若手俳優の由貴(三木)、彼は子供の頃の虐待が原因で、多重人格障害になる。由貴の所属するプロダクションの副社長・拓磨(堀内)は、以前、由貴への思いをセーブするため、一度彼から逃げている。そのことが由貴の病状に拍車をかけていたことを知り、苦悩する。
テーマがテーマなだけに、最初から最後まで、すごーく重くて、どちらかというと好みではなくて。悪い話ではないのかもしれないし、言いたいことはすごくわかる気がするんだけれど、BLとして聴いたときには、ちょっと弱いかなー。繰り返して聴いてみても、私の中では印象の薄い作品になってしまっている。

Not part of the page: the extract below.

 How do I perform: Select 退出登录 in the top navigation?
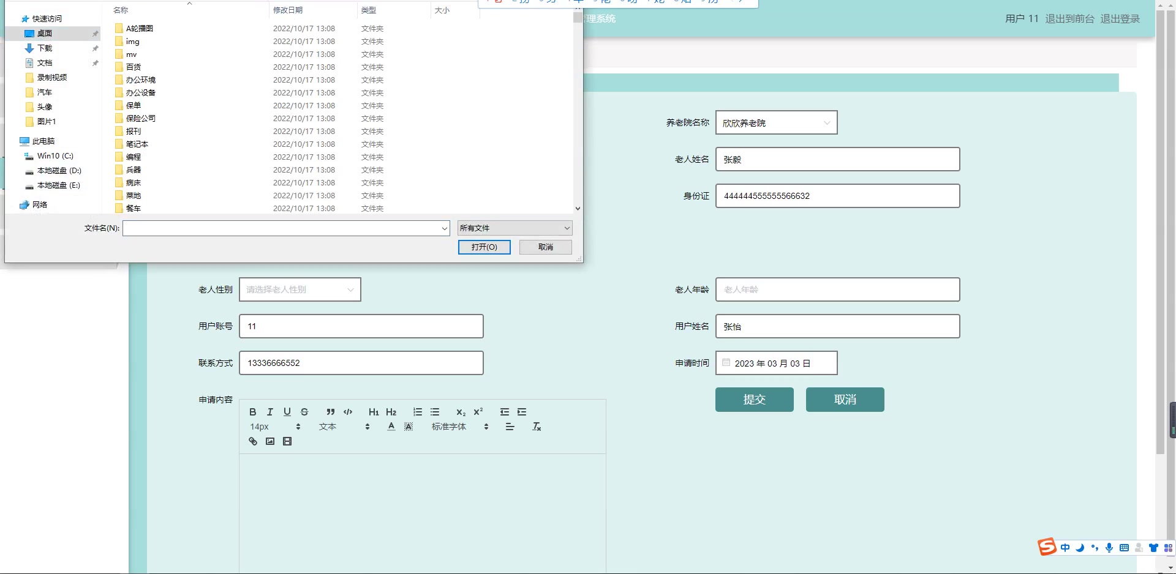(x=1120, y=18)
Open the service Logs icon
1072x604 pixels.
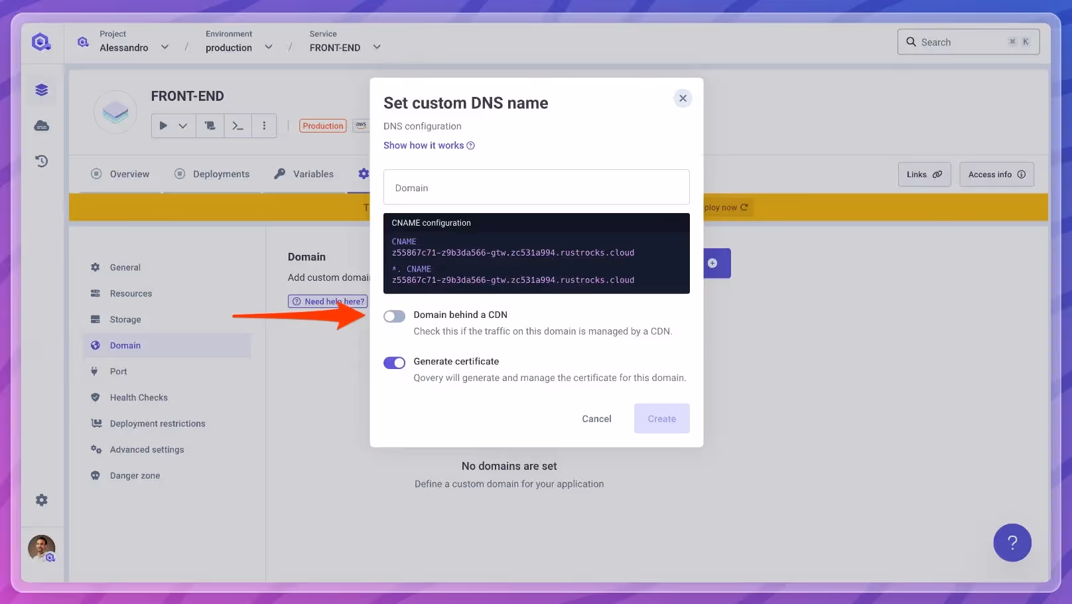[210, 125]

ただ、ユキ、牙、たっくん(つっくんじゃないよ)、佳樹、そして由貴と、5つの人格を演じ分ける三木氏は、ほんと、すごい。5つの人格、というよりは、ひとり5役、という感じであった。
それと、個人的には、中原氏のカウンセリング、受けたいでしょ、絶対に受けてみたいでしょ、な感じでメロメロだったにもかかわらず、フリートークの「どうも、しもん」は、やはり、どう考えてもカットである。
しかし、賢雄さんの仰るとおり、アダルティーなムードであっただけに、三木氏と賢雄さんの絡みは、もう少し聴かせて欲しかった気が。ちょっと残念。